We urge more Americans to download summaries of the House and Senate bills and learn more fully what’s in them. You may be surprised. We’d note the following in the Senate bill that would begin in 2010 alone if the legislation becomes law this year.
• Federal and state governments will conduct an annual review of premium rates and increases.
• Insurers will be required to publicly report the percentage of premium dollars they spend on actual clinical services and quality improvement, as opposed to administrative costs and overhead.
• Insurers will be required to abide by new standards in presenting easy-to-understand information about policies and plans. This will allow you to better compare insurance offerings.
• A government sponsored Web site is created that allows you to search for affordable insurance options and compare plans and policies.

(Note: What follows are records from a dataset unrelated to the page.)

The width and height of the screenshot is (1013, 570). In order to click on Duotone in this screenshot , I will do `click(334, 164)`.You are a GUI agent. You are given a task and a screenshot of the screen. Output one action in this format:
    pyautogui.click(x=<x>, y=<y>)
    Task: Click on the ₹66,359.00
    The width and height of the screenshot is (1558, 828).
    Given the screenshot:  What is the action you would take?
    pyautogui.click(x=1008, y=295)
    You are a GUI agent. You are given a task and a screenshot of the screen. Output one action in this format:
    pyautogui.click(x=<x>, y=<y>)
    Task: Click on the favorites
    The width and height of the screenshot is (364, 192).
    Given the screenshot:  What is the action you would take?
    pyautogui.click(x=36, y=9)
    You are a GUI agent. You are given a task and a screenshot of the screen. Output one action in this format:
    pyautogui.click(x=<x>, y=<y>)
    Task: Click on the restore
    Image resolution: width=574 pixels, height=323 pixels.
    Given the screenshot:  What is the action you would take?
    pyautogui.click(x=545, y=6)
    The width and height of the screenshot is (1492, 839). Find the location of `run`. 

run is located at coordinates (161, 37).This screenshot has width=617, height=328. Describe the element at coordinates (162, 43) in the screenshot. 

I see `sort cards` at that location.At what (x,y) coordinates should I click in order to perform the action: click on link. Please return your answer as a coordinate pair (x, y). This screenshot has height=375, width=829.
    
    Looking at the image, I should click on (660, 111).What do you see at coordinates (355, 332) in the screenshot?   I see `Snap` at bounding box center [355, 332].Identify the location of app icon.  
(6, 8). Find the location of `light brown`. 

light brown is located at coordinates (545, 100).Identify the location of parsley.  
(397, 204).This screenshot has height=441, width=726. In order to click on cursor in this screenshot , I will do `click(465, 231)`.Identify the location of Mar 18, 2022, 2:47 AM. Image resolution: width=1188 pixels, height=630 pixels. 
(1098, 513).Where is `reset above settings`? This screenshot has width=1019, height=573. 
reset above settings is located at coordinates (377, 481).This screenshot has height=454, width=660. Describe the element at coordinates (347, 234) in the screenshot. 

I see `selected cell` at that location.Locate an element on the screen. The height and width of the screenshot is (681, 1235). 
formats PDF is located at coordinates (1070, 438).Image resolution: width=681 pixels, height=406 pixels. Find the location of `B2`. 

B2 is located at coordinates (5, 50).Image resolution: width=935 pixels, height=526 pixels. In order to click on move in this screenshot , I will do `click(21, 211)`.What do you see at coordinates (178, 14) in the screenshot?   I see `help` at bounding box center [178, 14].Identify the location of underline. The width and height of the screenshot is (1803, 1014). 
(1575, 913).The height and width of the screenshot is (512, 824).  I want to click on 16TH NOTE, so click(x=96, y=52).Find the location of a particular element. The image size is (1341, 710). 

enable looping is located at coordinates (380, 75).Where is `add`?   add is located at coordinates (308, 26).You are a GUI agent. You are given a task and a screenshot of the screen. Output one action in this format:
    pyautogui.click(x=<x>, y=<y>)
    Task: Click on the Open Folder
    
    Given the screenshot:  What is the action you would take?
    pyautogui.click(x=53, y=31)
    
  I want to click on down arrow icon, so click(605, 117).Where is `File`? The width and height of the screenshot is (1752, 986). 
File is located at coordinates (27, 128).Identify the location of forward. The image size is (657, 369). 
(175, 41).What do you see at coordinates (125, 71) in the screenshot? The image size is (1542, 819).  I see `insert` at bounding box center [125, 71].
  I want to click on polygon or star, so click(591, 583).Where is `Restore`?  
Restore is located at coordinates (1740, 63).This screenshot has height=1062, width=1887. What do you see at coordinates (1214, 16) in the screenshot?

• Plans that cover children are required to do so until they reach age 26, allowing college grads who are not quite on their feet yet to stay on their parents’ plan.
• Insurance plans are prohibited from canceling people’s policies except in cases where a person has willfully lied or given false information.
• A $5 billion program will fund an insurance program for people who, because of a pre-existing condition, have been unable to get health insurance (either because it was denied or just too expensive).
Again, those are the benefits and improvements the bill provides almost right away. The major provisions of the bills — expanding coverage and improving the quality of care — don’t kick in until 2011 to 2014.
No piece of legislation, let alone one this complex, can possibly be perfect. But, by a long shot, the major provisions of the health reform bills are good news for consumers.